(Pixel coordinate grounding data)
*** Begin section ***

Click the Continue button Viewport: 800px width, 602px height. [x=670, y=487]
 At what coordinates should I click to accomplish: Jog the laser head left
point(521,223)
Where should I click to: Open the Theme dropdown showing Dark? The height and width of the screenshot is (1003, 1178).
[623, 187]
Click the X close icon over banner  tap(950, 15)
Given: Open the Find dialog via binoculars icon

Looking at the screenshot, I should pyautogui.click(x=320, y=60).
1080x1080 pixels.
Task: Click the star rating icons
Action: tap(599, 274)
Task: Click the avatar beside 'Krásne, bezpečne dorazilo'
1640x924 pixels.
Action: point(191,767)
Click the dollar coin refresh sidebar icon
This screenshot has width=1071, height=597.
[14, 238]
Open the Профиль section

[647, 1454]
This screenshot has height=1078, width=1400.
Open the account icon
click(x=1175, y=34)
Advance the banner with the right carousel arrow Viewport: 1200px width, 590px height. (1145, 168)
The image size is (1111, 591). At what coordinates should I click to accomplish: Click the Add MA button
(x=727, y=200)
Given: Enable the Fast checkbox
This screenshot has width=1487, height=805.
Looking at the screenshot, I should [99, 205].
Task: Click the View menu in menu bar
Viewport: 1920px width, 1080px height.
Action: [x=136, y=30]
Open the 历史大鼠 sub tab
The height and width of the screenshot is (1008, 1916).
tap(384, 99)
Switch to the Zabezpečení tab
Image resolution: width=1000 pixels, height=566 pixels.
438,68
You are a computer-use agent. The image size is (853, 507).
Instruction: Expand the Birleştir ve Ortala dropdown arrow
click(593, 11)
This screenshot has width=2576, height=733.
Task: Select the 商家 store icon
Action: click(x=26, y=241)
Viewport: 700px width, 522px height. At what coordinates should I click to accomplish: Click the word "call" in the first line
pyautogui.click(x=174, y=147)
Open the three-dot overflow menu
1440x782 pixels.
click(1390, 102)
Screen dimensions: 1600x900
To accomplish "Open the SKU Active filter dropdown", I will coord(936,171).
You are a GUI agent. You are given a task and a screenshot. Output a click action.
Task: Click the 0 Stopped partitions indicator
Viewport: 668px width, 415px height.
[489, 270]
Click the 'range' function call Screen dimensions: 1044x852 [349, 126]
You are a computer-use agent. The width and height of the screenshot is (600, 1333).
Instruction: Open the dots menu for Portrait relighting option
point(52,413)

*** End section ***

EXERCISE:
Only exact copies of the lines from the one containing "Task: Click the 0" to the end of the records belong in the answer.

RESPONSE:
Task: Click the 0 Stopped partitions indicator
Viewport: 668px width, 415px height.
[489, 270]
Click the 'range' function call Screen dimensions: 1044x852 [349, 126]
You are a computer-use agent. The width and height of the screenshot is (600, 1333).
Instruction: Open the dots menu for Portrait relighting option
point(52,413)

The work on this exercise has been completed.